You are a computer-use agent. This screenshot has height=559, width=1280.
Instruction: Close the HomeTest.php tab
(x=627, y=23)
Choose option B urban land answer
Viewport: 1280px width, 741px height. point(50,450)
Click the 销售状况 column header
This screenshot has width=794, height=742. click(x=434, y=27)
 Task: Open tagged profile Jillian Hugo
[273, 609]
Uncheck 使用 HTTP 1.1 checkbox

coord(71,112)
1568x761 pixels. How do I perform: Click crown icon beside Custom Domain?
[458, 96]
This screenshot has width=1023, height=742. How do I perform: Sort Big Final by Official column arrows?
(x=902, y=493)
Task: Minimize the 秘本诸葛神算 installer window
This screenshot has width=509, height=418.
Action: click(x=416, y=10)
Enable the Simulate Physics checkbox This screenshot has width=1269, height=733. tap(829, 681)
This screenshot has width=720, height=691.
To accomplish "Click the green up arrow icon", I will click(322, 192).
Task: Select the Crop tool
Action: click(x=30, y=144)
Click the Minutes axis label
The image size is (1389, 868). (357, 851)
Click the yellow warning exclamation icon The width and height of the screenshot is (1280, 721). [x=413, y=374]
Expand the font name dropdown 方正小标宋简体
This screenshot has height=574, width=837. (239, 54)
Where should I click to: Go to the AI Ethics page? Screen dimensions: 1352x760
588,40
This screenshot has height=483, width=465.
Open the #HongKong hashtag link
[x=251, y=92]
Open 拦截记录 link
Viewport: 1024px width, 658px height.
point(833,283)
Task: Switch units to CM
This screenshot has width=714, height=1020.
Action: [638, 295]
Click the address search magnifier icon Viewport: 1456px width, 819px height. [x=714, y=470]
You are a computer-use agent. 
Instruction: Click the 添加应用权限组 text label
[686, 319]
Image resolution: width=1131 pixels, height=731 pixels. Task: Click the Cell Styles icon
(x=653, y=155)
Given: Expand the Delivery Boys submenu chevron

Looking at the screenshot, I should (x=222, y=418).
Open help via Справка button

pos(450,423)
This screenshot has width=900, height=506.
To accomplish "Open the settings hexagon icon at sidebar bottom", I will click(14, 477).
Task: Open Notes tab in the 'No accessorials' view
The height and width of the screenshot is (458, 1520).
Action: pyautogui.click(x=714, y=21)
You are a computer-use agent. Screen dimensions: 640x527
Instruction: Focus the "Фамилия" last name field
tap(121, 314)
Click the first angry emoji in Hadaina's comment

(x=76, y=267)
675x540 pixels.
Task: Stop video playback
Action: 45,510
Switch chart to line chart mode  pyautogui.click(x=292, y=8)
━━━━━━━━━━━━━━━━━━━━━━━━━━━━━━
▶ _PROBLEM TO SOLVE_:
In full and word for word, give the listing above again.

▶ _FINISHED TASK_:
You are a computer-use agent. This screenshot has height=559, width=1280.
Instruction: Close the HomeTest.php tab
(x=627, y=23)
Choose option B urban land answer
Viewport: 1280px width, 741px height. point(50,450)
Click the 销售状况 column header
This screenshot has width=794, height=742. click(x=434, y=27)
 Task: Open tagged profile Jillian Hugo
[273, 609]
Uncheck 使用 HTTP 1.1 checkbox

coord(71,112)
1568x761 pixels. How do I perform: Click crown icon beside Custom Domain?
[458, 96]
This screenshot has width=1023, height=742. How do I perform: Sort Big Final by Official column arrows?
(x=902, y=493)
Task: Minimize the 秘本诸葛神算 installer window
This screenshot has width=509, height=418.
Action: click(x=416, y=10)
Enable the Simulate Physics checkbox This screenshot has width=1269, height=733. tap(829, 681)
This screenshot has width=720, height=691.
To accomplish "Click the green up arrow icon", I will click(322, 192).
Task: Select the Crop tool
Action: click(x=30, y=144)
Click the Minutes axis label
The image size is (1389, 868). (357, 851)
Click the yellow warning exclamation icon The width and height of the screenshot is (1280, 721). [x=413, y=374]
Expand the font name dropdown 方正小标宋简体
This screenshot has height=574, width=837. (239, 54)
Where should I click to: Go to the AI Ethics page? Screen dimensions: 1352x760
588,40
This screenshot has height=483, width=465.
Open the #HongKong hashtag link
[x=251, y=92]
Open 拦截记录 link
Viewport: 1024px width, 658px height.
point(833,283)
Task: Switch units to CM
This screenshot has width=714, height=1020.
Action: [638, 295]
Click the address search magnifier icon Viewport: 1456px width, 819px height. [x=714, y=470]
You are a computer-use agent. 
Instruction: Click the 添加应用权限组 text label
[686, 319]
Image resolution: width=1131 pixels, height=731 pixels. Task: Click the Cell Styles icon
(x=653, y=155)
Given: Expand the Delivery Boys submenu chevron

Looking at the screenshot, I should (x=222, y=418).
Open help via Справка button

pos(450,423)
This screenshot has width=900, height=506.
To accomplish "Open the settings hexagon icon at sidebar bottom", I will click(14, 477).
Task: Open Notes tab in the 'No accessorials' view
The height and width of the screenshot is (458, 1520).
Action: pyautogui.click(x=714, y=21)
You are a computer-use agent. Screen dimensions: 640x527
Instruction: Focus the "Фамилия" last name field
tap(121, 314)
Click the first angry emoji in Hadaina's comment

(x=76, y=267)
675x540 pixels.
Task: Stop video playback
Action: 45,510
Switch chart to line chart mode  pyautogui.click(x=292, y=8)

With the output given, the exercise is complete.